Wcześniej sformatowałem /boot na ext3 na przyszłość, uaktualniłem wpisy gruba (właśnie poprawiam fstab na ext3). Ale jak wygenerować ten initramfs...?Last edited by snooze on Sat Aug 07, 2010 4:11 pm; edited 1 time in total

----------

## SlashBeast

Jak nie potrafisz zbudowac initramfs to moze wrzuc na stale w kernel to, chcial bys ladowac przez initramfs?

----------

## snooze

Zmienilem kernela na TuxOnIce, tam jest konfiguracja grub.confa dobrze opisana. Musialem tylko wkompilowac sterownik do eth0 i jestem. Ale mam problem z Xorgiem, sie faultuje... i chyba zaloze nowy temat... ogolnie - instalacja wg hanbooka nie jest bezproblemowa...

----------

## SlashBeast

Jest, po prostu z tego co widze, Ty sobie zupelnie nie radzisz ze zrozumieniem tego, co czytasz. (vide initrd).

----------

## snooze

Handbook jest dobry, tylko poczatkujacy uzytkownicy za malo rozgarnieci.   :Laughing: 

Ciekawe tylko jak duzo osob postawilo ten system za pierwszym razem... poza tym, wprowadza w blad (vide /boot na ext2).

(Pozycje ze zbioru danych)

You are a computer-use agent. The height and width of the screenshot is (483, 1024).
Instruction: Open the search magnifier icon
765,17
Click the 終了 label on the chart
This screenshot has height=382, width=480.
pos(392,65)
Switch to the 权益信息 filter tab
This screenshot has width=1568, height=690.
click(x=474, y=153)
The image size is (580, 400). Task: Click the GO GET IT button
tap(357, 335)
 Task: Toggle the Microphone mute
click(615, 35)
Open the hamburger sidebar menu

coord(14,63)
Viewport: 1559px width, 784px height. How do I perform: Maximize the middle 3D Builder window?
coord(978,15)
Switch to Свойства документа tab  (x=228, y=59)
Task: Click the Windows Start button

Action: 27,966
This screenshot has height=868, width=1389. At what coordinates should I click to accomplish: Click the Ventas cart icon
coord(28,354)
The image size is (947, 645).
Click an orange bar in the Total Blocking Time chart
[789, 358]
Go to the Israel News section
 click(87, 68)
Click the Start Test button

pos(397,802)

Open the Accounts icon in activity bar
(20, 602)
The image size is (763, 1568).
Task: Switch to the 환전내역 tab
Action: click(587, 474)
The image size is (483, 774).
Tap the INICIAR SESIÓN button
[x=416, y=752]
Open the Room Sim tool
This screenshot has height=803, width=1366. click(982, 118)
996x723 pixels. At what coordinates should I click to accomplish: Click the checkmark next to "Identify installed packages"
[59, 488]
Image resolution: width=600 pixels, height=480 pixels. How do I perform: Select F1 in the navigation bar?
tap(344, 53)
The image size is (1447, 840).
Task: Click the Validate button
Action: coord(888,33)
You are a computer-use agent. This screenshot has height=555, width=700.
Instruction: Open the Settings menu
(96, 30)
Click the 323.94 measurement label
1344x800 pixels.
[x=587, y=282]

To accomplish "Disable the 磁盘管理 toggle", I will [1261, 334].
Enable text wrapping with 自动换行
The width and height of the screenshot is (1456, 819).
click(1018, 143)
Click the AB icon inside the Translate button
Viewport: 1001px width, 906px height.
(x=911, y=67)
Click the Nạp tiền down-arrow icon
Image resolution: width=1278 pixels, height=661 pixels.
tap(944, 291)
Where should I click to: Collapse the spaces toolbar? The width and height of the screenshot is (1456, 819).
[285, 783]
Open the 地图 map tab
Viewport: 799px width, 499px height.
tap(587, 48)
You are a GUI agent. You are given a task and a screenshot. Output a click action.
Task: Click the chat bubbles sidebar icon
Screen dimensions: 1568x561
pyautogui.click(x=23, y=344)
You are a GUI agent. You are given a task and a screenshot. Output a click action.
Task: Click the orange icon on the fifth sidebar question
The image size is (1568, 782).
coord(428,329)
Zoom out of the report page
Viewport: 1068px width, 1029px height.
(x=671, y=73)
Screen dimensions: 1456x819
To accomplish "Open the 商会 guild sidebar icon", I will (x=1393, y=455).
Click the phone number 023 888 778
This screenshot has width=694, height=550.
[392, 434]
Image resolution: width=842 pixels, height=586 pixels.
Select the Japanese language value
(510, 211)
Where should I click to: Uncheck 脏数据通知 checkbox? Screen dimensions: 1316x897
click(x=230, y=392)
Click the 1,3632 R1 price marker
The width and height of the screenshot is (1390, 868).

CEL:
Kontynuuj wątek z forum o instalacji systemu według handbooka, zaczynając po ostatniej przytoczonej wypowiedzi.

ODPOWIEDŹ:
----------

## SlashBeast

A co zlego w boot na ext2? Sam takowy mam. 

Jak juz mowilem, to nie handbook jest niezrozumialy tylko Ty go nie ogarniasz.

----------

## snooze

To, ze nowe jadro bez zmiany domyslnej konfiguracji nie uruchmi /boot na ext2. Wolalbym, zebys pomogl mi ogarnac konfiguracje Xorga, a pozniej wniose wklad w gentoo handbook for dummies. Sam handbook jest niewystarczajacym zrodlem wiedzy, zeby od razu postawic Gentoo i nie mam w tej kwestii nic wiecej do dodania - rozumiem, ze niektorzy maja inne zdanie.

----------

## SlashBeast

 *snooze wrote:*   

> To, ze nowe jadro bez zmiany domyslnej konfiguracji nie uruchmi /boot na ext2.

 

Aha. I to jest ten blad w handbooku.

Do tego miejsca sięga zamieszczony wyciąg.